Reenacting Western Migration, On the Brutal Stagecoach Route Between LA and San Diego

It's easy to take travels for granted when you're driving a car on paved roads.

So, I like to remind myself of how difficult it was to get around in the Old West days—the terrific and terrorizing journey to get to Southern California, and the near impossibility of traversing the transverse mountain ranges to get up north.

I find myself often following the path of now-phantom carriages.

Except recently, I had the chance to ride in a real stagecoach—in a kind of brief reenactment of the "Great Western Migration" that brought an adventurous lot along the Butterfield Overland Stage's
transcontinental mail route (the first of its kind, in fact).



That's what brought me to the Warner-Carrillo Ranch—located in the San Luis Rey River Watershed on the former Mexican land grant known as Rancho Valle de San José, whose land has been owned by the Vista Irrigation District of San Diego County since 1946.

_DATASET EXTRACT_
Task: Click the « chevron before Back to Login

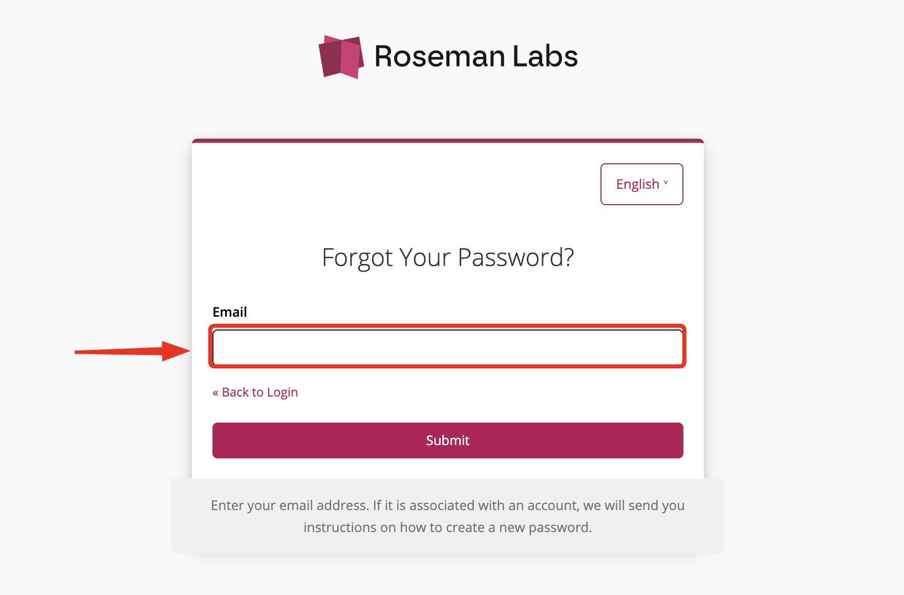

_SHORT EXERCISE_
Print the entire stagecoach passage again, word for word.

_EXERCISE ANSWER_
Reenacting Western Migration, On the Brutal Stagecoach Route Between LA and San Diego

It's easy to take travels for granted when you're driving a car on paved roads.

So, I like to remind myself of how difficult it was to get around in the Old West days—the terrific and terrorizing journey to get to Southern California, and the near impossibility of traversing the transverse mountain ranges to get up north.

I find myself often following the path of now-phantom carriages.

Except recently, I had the chance to ride in a real stagecoach—in a kind of brief reenactment of the "Great Western Migration" that brought an adventurous lot along the Butterfield Overland Stage's
transcontinental mail route (the first of its kind, in fact).



That's what brought me to the Warner-Carrillo Ranch—located in the San Luis Rey River Watershed on the former Mexican land grant known as Rancho Valle de San José, whose land has been owned by the Vista Irrigation District of San Diego County since 1946.